# Part time working and the dole



## denlaw (16 Oct 2012)

Hiho
My wife has been offered a part time job in an office , it's 3 days , it pays minimum wage, I know my dole (made redundant after 28yrs In 2011)will be cut , anyone any idea how much , I've tried the CI website but I find that confusing .
We have 3 kids ..


----------



## gipimann (16 Oct 2012)

I'm guessing you're on Jobseeker's Allowance (means-tested), rather than Jobseeker's Benefit (based on PRSI, paid for a max of 12 months).

The reduction will depend on her earnings.

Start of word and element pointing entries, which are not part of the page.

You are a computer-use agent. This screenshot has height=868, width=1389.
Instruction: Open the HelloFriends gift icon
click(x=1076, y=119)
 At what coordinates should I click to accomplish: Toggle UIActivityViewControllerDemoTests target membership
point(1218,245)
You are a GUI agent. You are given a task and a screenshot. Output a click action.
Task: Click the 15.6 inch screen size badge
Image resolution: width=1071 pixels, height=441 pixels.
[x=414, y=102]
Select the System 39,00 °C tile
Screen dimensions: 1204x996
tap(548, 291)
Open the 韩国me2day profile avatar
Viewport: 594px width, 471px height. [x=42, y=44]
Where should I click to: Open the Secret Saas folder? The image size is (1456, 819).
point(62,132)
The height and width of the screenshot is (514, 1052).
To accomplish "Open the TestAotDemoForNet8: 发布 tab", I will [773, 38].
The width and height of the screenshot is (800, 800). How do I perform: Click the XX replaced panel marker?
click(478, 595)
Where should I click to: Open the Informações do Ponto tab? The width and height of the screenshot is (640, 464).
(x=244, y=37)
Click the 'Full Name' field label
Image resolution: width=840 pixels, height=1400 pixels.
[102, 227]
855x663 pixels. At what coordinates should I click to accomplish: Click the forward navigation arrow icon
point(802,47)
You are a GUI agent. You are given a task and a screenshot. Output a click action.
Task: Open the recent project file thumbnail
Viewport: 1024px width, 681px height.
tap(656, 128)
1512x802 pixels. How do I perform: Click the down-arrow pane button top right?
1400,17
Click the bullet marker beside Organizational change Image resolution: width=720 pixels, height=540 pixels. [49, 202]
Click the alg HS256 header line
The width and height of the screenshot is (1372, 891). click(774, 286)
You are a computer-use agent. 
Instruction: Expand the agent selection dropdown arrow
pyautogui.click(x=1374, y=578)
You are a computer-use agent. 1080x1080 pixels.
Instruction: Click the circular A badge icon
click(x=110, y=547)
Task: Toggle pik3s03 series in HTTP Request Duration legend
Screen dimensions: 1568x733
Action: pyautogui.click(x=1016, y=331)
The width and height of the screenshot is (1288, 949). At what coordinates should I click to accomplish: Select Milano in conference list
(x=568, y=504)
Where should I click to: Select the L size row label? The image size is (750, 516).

1.   Calculate her daily earnings - gross weekly pay less PRSI, union, superannuation, PRSA, AVC divided by the number of days worked
2.   Calculate the daily means by subtracting €20 from the daily earnings figure, and multiplying the result by 60%
3.   Multiply the daily means by the number of days worked (3) - this is the weekly means
4.   Subtract the weekly means from your JA payment.


----------



## reddanmm (16 Oct 2012)

Hi there if your wife is working more than 19 hours a week she is entitled to the fis payment and with 3 children it would def be worth her while checking it out. 
Info on the citizens information website on rates etc


----------



## reddanmm (16 Oct 2012)

I just looked up the citizens information site on fis payments  and it sets your income limit at 703 euros per week, so that means your income for 3 kids should be this figure, if is not the fis dept  will combine both incomes say for example you had 500 euro a week, they will give you 60% of the difference of 703 . Hope this make some sense


----------